A las 13.14 hora local (20.14 hora peninsular española) el suelo volvió a retumbar en México, apenas 10 días después del terremoto de mayor magnitud (8,2) en 85 años. El de este martes, con epicentro en los límites de Morelos y Puebla, fue menor, de 7,1, pero su proximidad a la capital ha provocado que los daños sean mucho mayores. El caos y el pánico se apoderaron de la ciudad. Más de 40 edificios se vinieron abajo, entre ellos dos escuelas. En una de ellas, Rebsamen, el presidente del país, Enrique Peña Nieto, confirmó pasadas las diez de la noche que
habían muerto al menos 21 niños y otros 30 seguían desaparecidos.
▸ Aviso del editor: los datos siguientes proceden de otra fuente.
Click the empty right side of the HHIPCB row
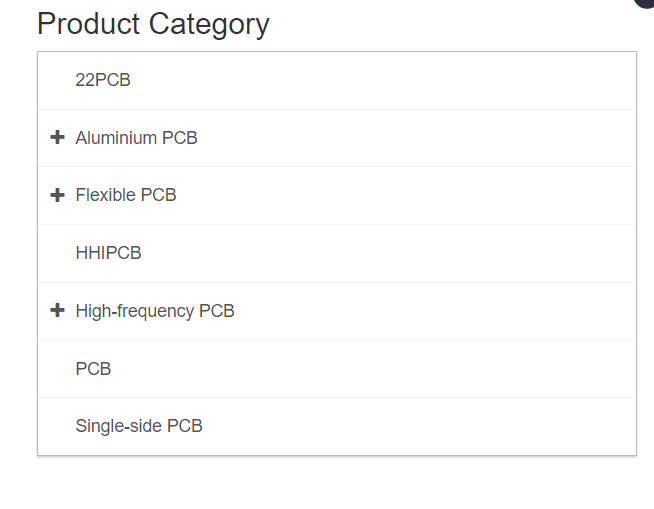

A última hora de la noche del martes, la ciudad seguía herida, pero no cesaban los trabajos de rescate para tratar de sacar supervivientes de los escombros.
La solidaridad de los ciudadanos, que se echaron a las calles para colaborar con los damnificados, fue imparable.
"Es el terremoto que más he sentido", era un de los comentarios más repetidos entre los vecinos de la capital, acostumbrados como están a sentir los temblores, aunque nunca tan violentos.